1984’te R.E. Smalley ve arkadaşları grafiti laserle buharlaştırarak ilk kez karbon atomlarının top şeklinde kafesler halinde olduğunu gördüler. 1985’te H.W. Kroto, R.E. Smalley ve arkadaşları bu karbon topları izole ederek bu yapıların tümüyle bilinmesini sağlayacak ilk adımı attılar (Bu buluş onlara 1996 yılında Nobel ödülü kazandırdı). Fullerenler, karbon atomlarından oluşan kapalı kafes yapılardır. Karbonun bağ yapımında kullanılmayan 2 elektronu ile 4 valans elektronu arasındaki enerji farkının büyük olması ve karbon atomlarının çok uzun zincirler oluşturmasından dolayı, karbonun sadece bağlanma geometrisi değiştiğinde farklı fiziksel ve kimyasal özelliklere sahip yapılar oluşur. Karbon bu özelliklerinden dolayı doğada bilinen tüm maddelerin % 94′ ünü oluşturmaktadır.

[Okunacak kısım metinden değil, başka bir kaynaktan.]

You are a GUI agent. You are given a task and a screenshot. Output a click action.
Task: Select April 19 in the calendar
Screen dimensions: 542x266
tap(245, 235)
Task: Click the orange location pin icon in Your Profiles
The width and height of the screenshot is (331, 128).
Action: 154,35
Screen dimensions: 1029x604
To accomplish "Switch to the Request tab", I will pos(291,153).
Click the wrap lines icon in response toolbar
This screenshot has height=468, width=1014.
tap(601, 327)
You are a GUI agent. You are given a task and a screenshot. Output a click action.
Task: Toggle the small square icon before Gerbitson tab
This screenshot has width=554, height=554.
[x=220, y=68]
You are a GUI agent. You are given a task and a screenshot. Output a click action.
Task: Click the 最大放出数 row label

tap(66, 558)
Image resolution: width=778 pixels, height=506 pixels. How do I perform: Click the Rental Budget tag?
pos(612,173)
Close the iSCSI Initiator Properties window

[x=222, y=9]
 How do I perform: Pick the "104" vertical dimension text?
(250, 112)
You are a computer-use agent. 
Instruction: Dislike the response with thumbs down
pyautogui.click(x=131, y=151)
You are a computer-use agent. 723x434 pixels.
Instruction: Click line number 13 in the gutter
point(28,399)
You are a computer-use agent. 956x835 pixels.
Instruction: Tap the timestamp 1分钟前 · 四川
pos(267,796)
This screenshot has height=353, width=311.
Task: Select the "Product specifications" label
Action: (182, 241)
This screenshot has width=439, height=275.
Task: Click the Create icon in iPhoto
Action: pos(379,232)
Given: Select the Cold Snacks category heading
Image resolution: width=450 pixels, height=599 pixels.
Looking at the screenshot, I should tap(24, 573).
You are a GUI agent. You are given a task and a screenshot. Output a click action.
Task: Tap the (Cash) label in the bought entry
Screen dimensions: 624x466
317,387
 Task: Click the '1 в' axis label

Karbon sp, sp2 ve sp3 hibritleşmesinin üçünü de yapabilmesi çok sayıda allotropunun olmasına neden olur. Bu üç bağlanma şeklini yapabilen tek element karbondur.
”].”]
Fullerenler ilk olarak grafitin laserle buharlaştırılması ile oluşan karbon buharının yoğunlaşması ile oluşturulmuştur. Üretilen fullerenlerden çoğu C60 ya da C70 moleküllerinden oluşmaktadır diğer fulleren yapıları ise bunlar kadar kolay elde edilememektedir, artık en zor üretilen C20 fullereni bile üretilebilmektedir. Fuleren üretiminde kullanılan diğer yöntem ise ark buharlaştırma yöntemidir. Bu yöntemde He ortamında grafitin elektirk arkı oluşturularak buharlaştırılması ve buharlaşan grafitin yoğunlaştırılmasıyla fulleren üretiliyor.
En çok elde edilen, özellikleri en iyi bilinen ve en kararlı yapıya sahip olan C60 fullereni şu özelliklere sahiptir; 12 beşgenden ve 20 altıgenden oluşur, her atom arasında oluşan bir bağlardan biri çifttir. Çift bağın uzunluğu tek bağa göre kısadır. C60’ta 30 çift 60 tanede tek bağ vardır.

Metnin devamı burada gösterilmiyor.